-- TASK INSTRUCTIONS --
Transcribe word for word the section of the records below that opens with the line containing "Click into the Search input field" and closes with the line containing "Task: Jump to the timeline end frame"; drop every picture.

-- PROVIDED MATERIAL --

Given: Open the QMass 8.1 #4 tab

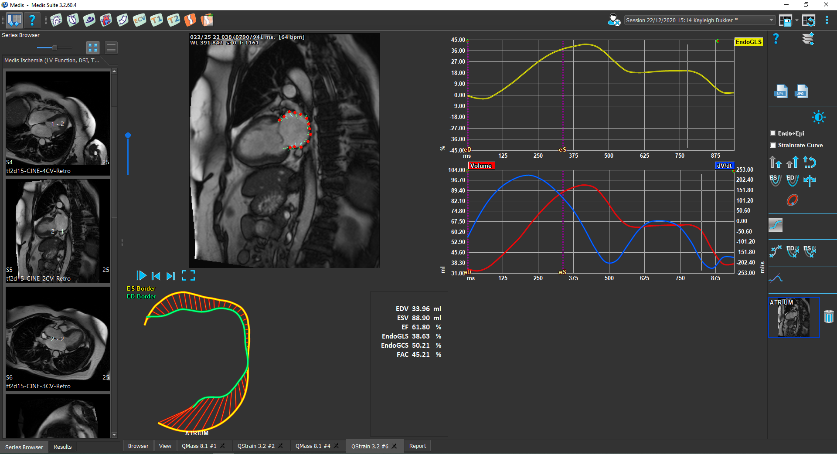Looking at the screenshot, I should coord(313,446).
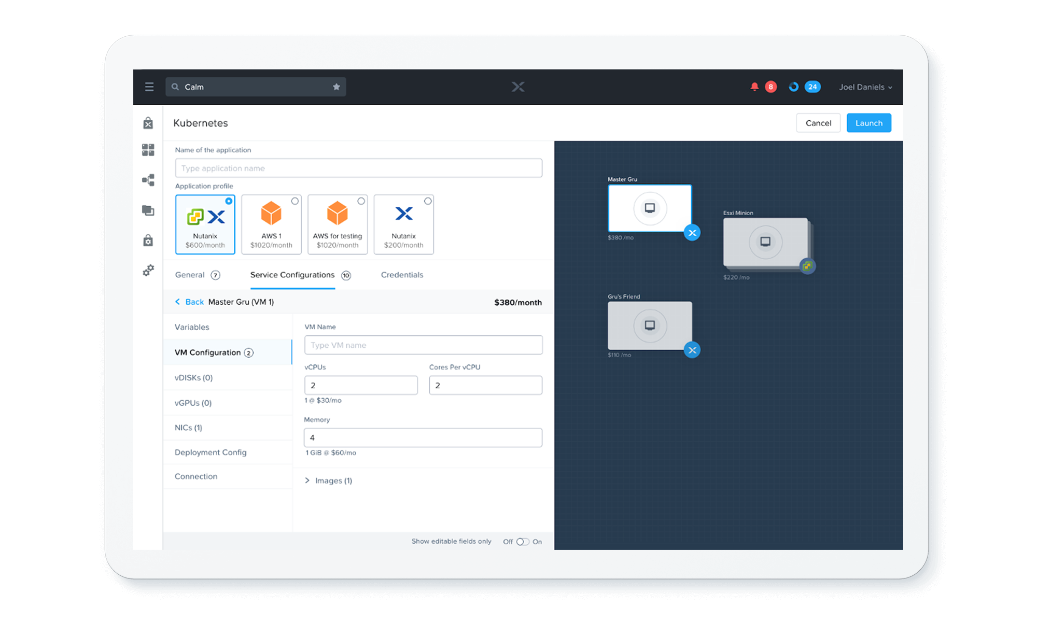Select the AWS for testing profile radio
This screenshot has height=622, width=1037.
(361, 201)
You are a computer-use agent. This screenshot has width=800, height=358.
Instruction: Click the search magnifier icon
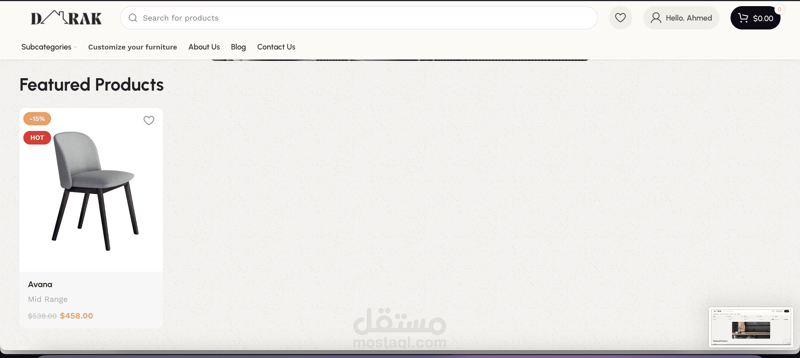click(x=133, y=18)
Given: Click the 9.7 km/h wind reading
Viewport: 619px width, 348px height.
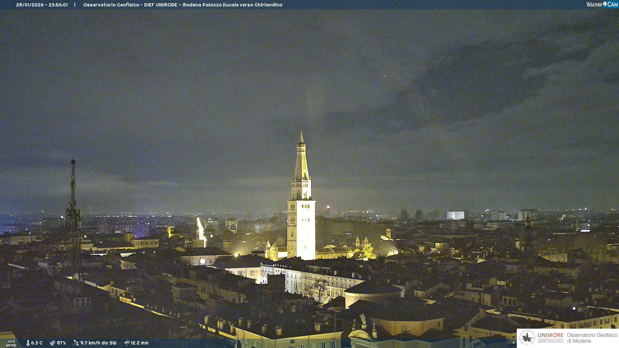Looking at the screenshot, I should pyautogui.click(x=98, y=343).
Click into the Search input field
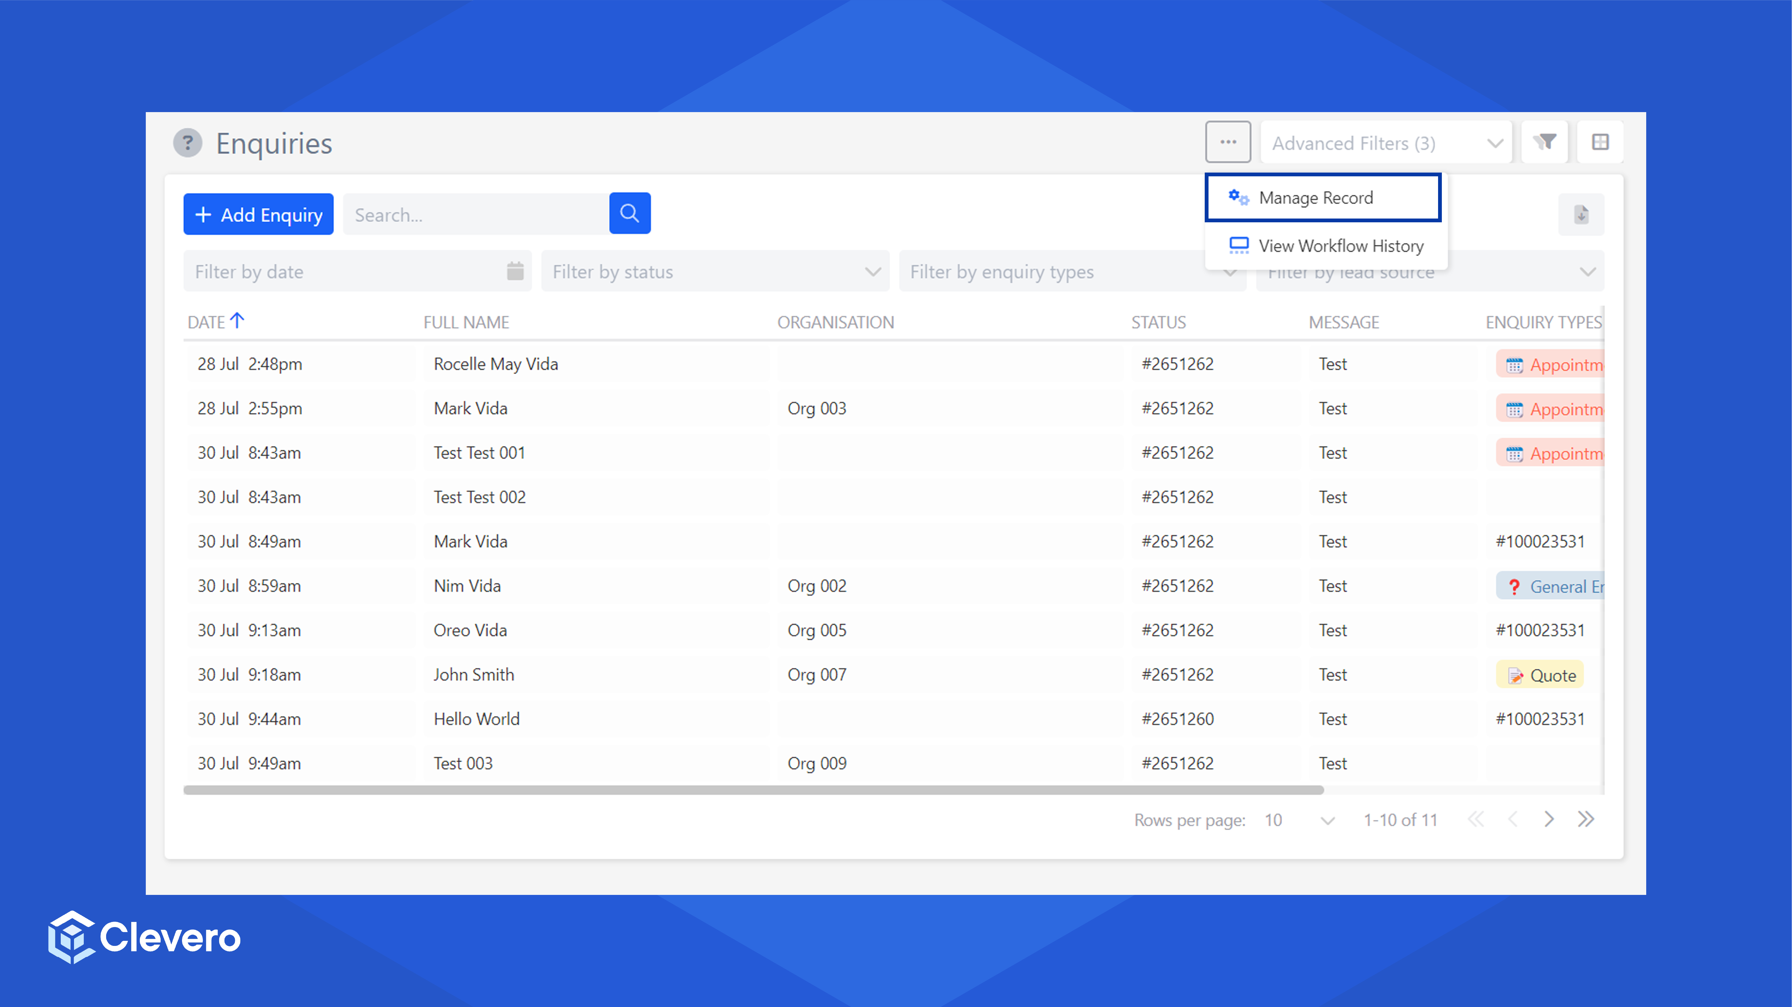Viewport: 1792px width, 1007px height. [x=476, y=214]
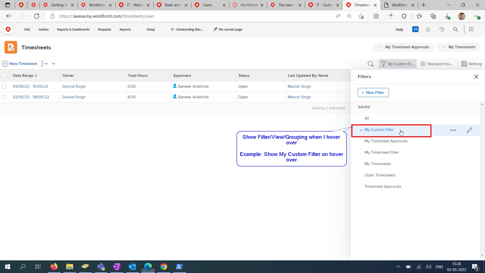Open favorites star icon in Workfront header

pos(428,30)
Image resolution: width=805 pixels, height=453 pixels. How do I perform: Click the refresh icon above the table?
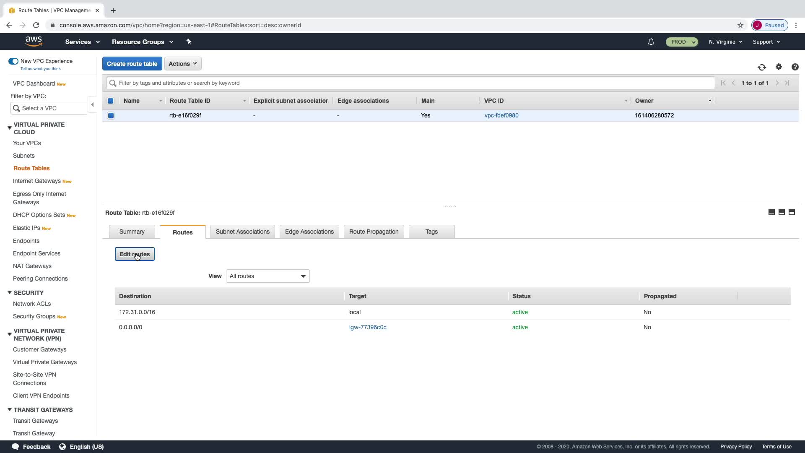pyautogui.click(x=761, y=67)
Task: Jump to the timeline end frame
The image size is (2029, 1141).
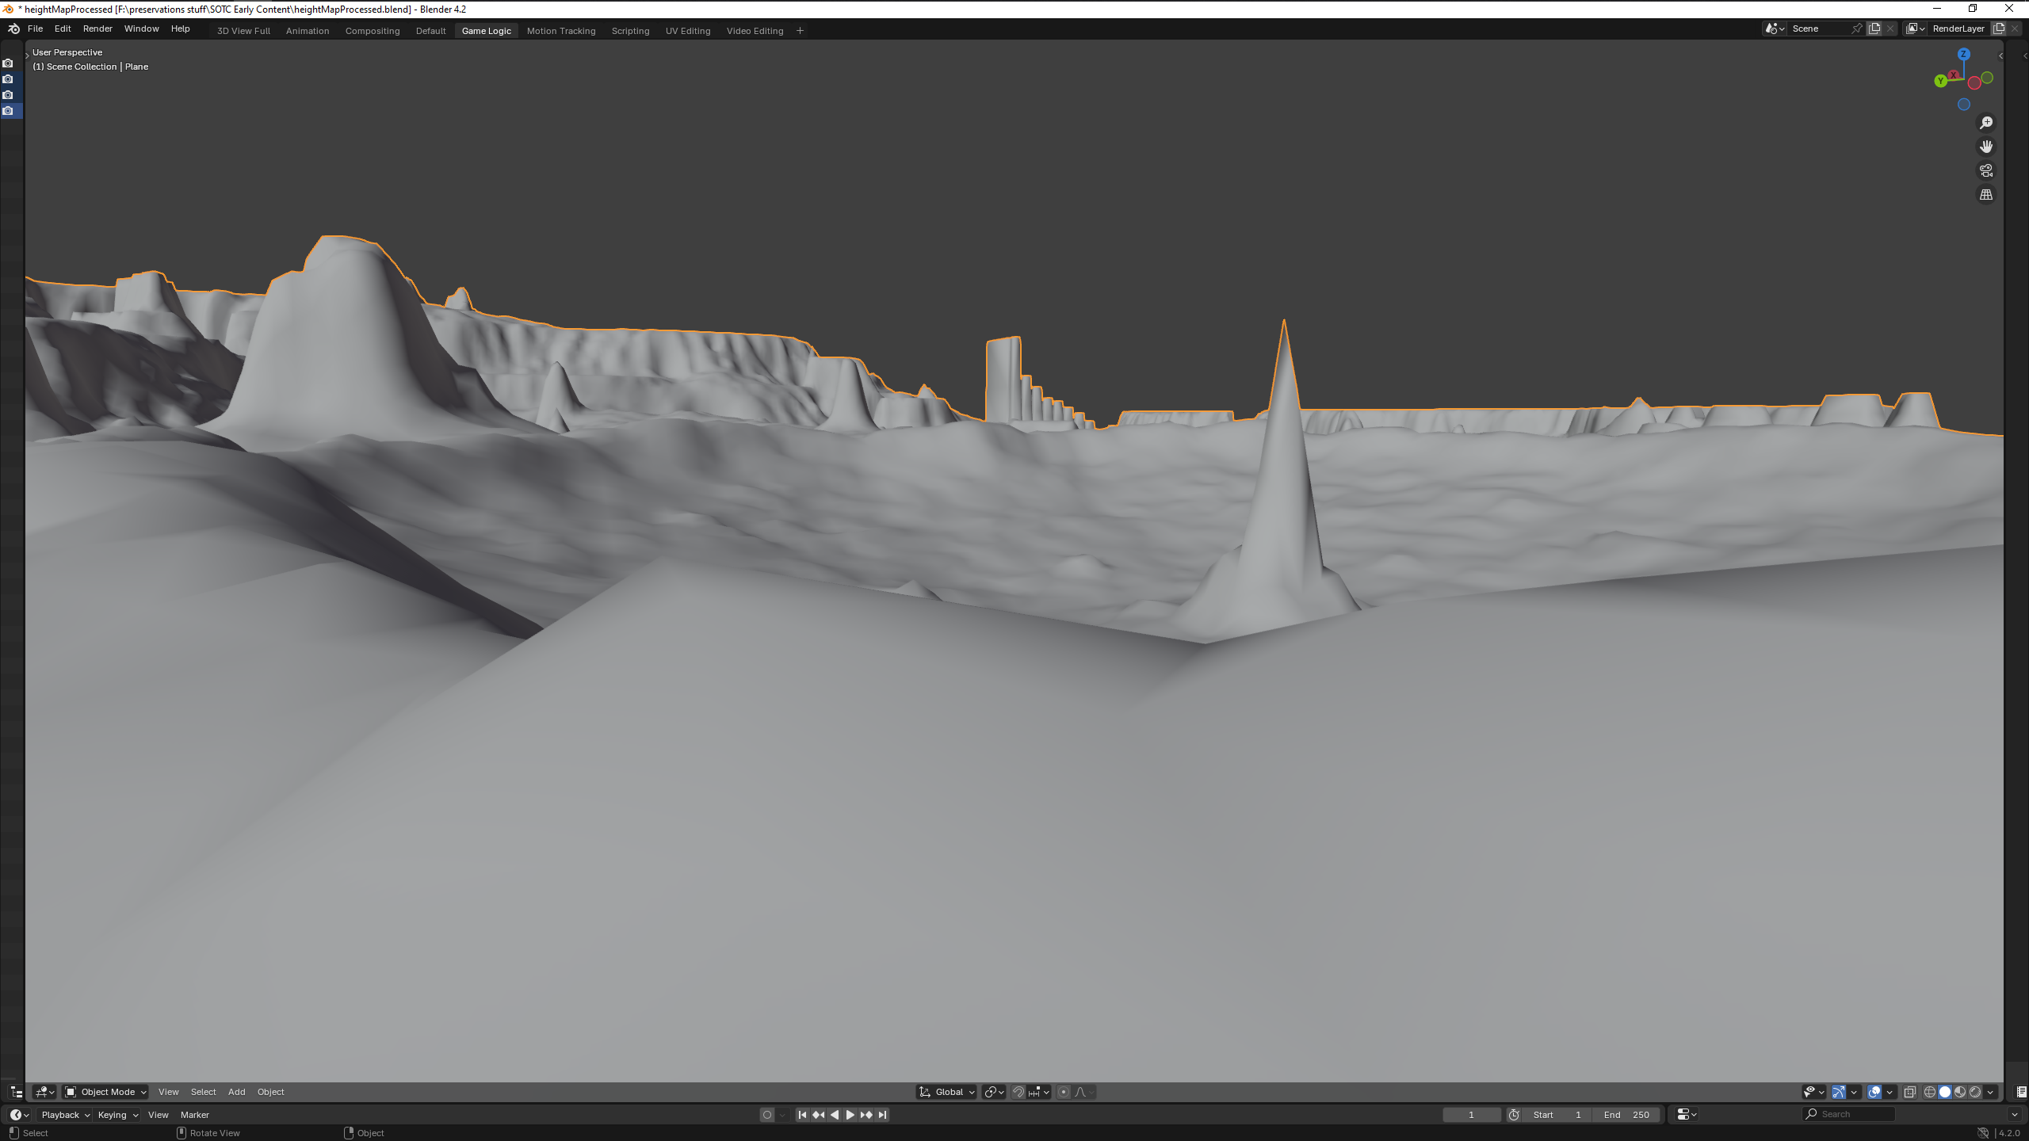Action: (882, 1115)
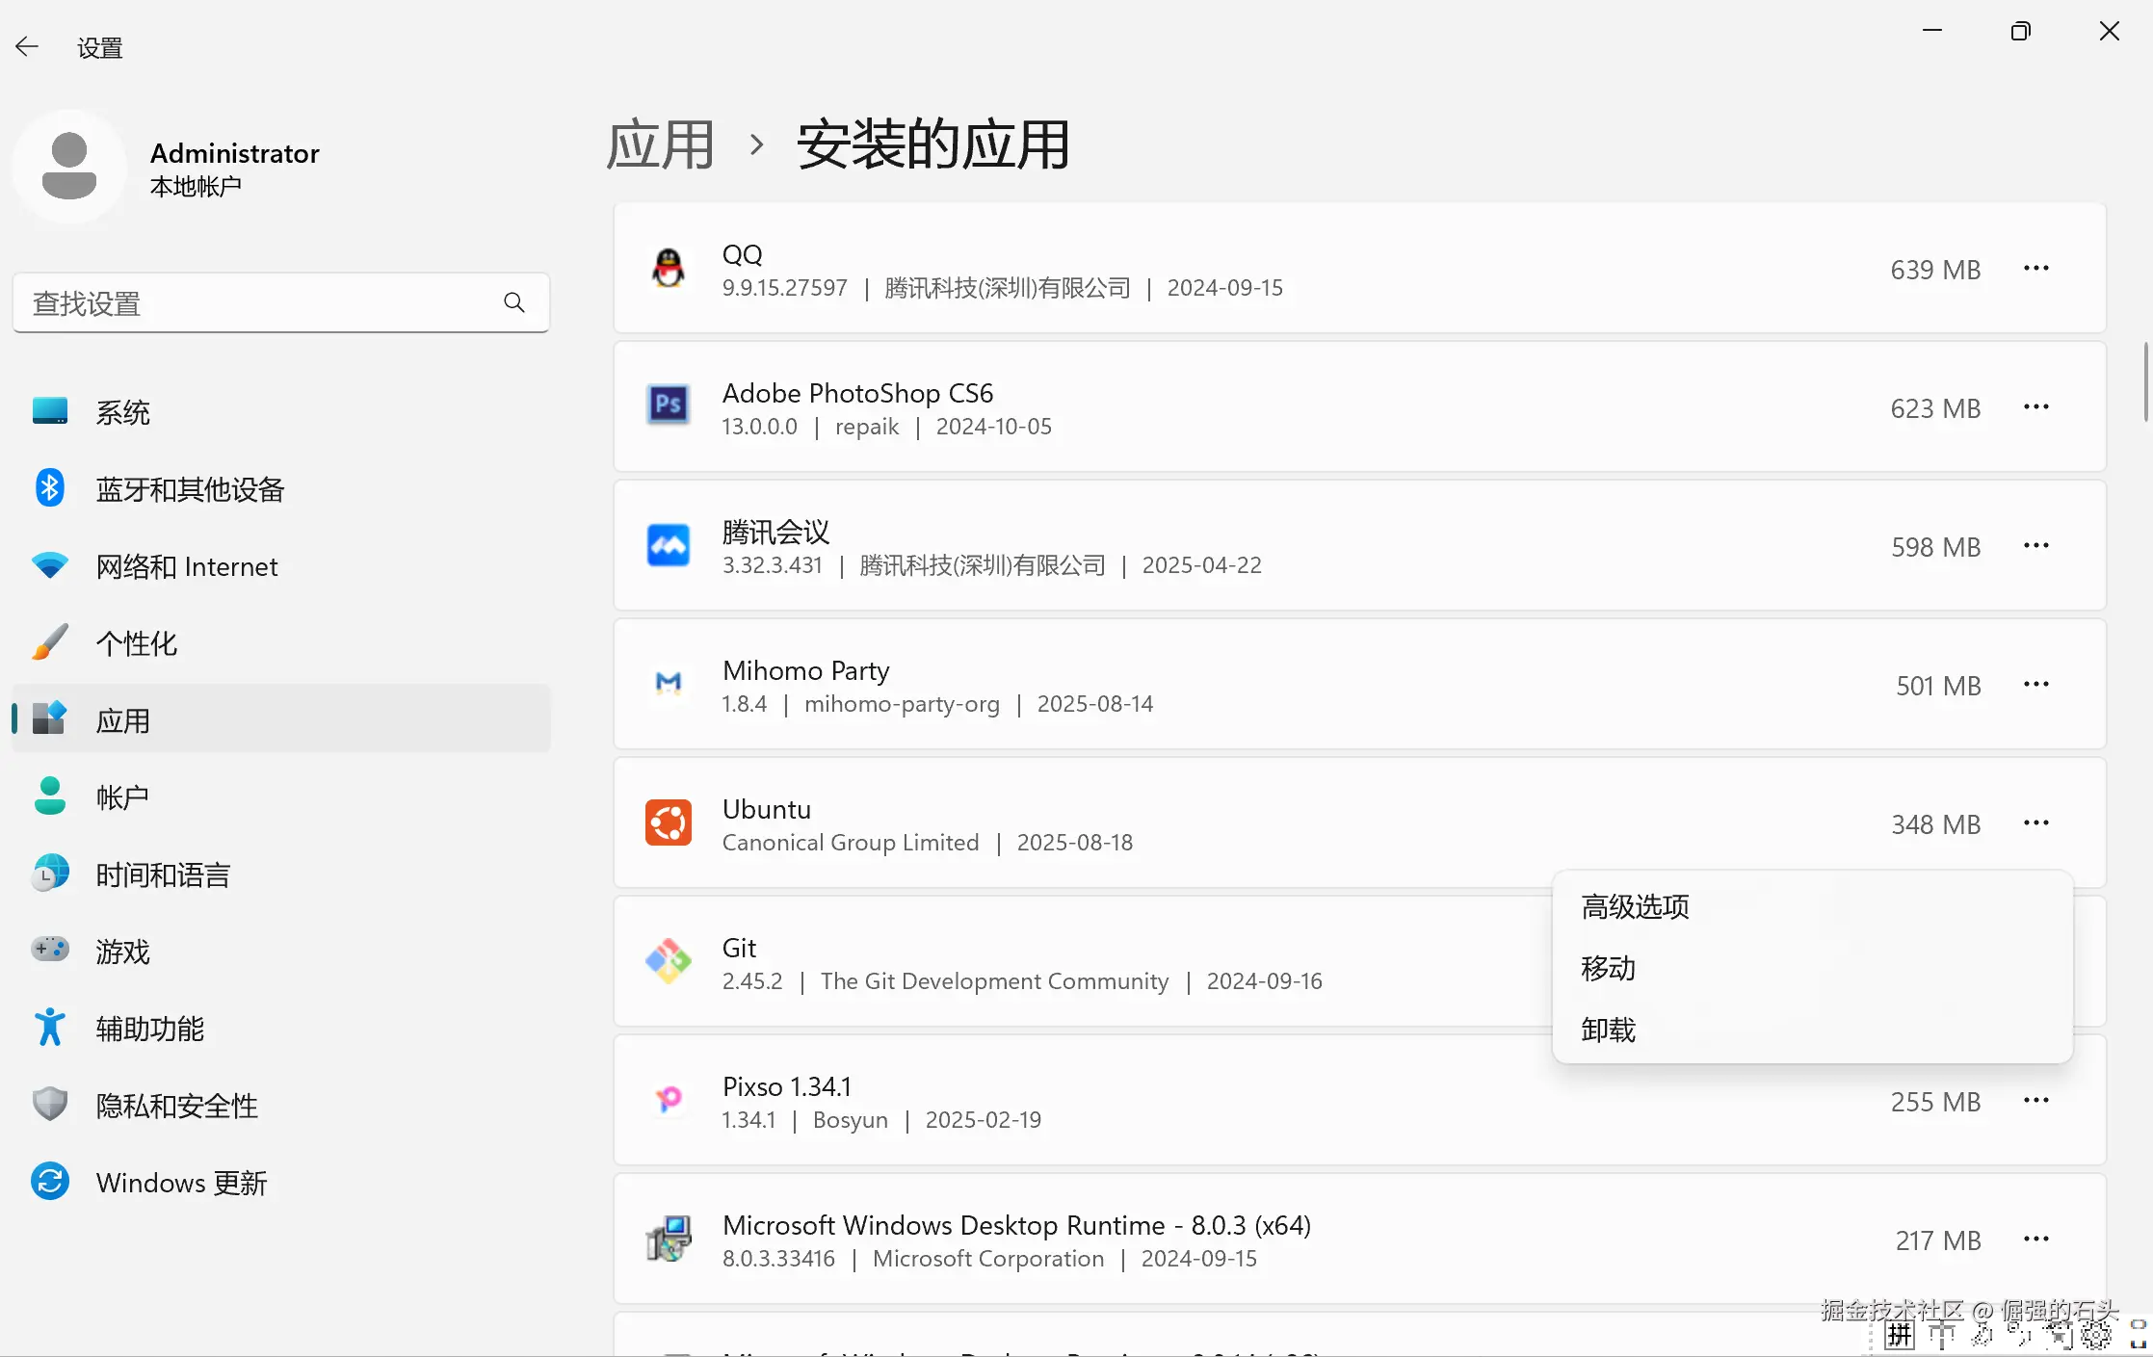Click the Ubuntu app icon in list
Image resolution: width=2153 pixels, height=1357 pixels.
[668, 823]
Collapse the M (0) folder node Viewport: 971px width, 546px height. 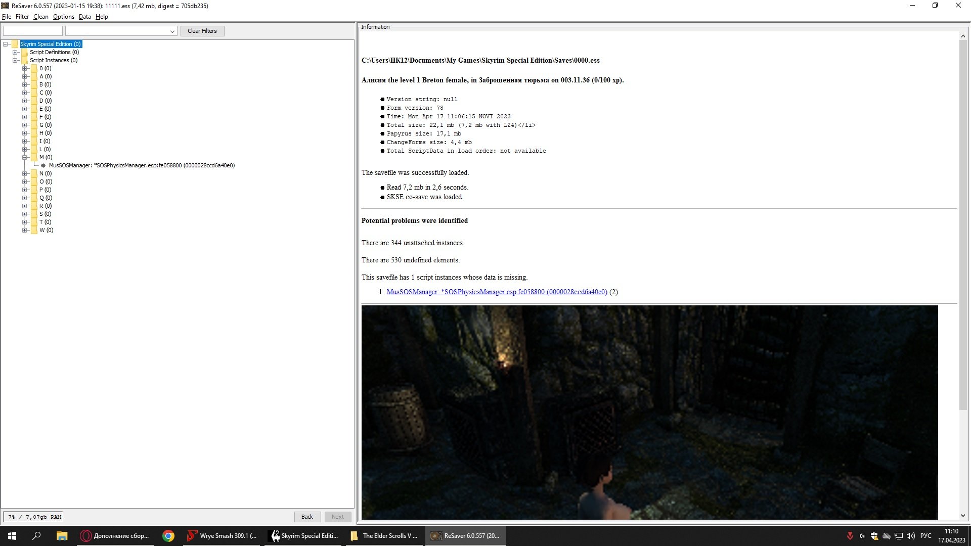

-- SOLUTION TO THE PROBLEM --
Click into the Search input field
Viewport: 1792px width, 1007px height. [x=476, y=214]
Open favorites star icon in Workfront header

pos(428,30)
Image resolution: width=805 pixels, height=453 pixels. How do I perform: Click the refresh icon above the table?
pyautogui.click(x=761, y=67)
Task: Jump to the timeline end frame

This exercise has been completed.